In this type of bearish environment, even long-term investors with large Ether portfolios may choose to reduce or exit their positions to limit the risk of suffering a loss.

Opportunity cost and cleaner exposure

Today’s institutional investors have many more direct opportunities to gain exposure to Ether than in previous market cycles. Options include secure direct deposit solutions, regulated spot exchange funds (ETFs), staking products and advanced derivatives. These structures can reduce exposure to company-specific operational, execution or management risks.

On the other hand, investing via a block of shares around a leveraged cryptocurrency treasury strategy adds an additional layer of complexity and uncertainty. This includes exposure to management discretionary decisions, financing and refinancing strategies, governance structures and capital allocation priorities that may differ from the performance of the assets themselves.

Founders Fund is a venture firm with a long-standing focus on supporting high-growth operating companies with scalable, technology-enabled business models.
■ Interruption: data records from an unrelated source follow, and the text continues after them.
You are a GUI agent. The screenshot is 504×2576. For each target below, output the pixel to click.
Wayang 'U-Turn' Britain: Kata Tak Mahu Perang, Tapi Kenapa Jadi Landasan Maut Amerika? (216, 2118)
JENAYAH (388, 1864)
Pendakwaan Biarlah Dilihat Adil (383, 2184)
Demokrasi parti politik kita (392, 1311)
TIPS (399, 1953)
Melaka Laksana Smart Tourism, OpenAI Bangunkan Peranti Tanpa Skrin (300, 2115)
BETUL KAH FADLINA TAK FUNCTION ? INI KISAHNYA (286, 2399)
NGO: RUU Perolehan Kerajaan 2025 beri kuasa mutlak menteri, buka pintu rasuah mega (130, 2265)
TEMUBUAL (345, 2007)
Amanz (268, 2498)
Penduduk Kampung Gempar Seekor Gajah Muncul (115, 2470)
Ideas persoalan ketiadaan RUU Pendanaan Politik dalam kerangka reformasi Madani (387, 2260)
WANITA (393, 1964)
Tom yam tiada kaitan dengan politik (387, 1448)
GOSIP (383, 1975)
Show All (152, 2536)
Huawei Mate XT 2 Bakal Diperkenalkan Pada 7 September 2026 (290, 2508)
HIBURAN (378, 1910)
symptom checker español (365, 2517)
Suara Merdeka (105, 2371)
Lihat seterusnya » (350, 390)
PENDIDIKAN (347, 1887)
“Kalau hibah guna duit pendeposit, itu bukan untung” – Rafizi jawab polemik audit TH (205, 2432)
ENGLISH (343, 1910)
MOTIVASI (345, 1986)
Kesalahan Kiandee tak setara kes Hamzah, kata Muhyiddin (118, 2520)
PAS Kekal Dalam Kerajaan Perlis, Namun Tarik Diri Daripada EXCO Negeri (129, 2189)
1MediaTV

An instrument focused on a leveraged crypto balance sheet may not be seamlessly aligned with its long-term portfolio strategy or risk preferences. Recent events, including the complete exit of Ether treasuries such as ETHZilla in the face of market pressures, highlight this selective approach to cryptocurrency exposure.

Cointelegraph maintains full editorial independence. Advertisers, partners or commercial relationships have no influence on the selection, launch and publication of the Magazine Features and content.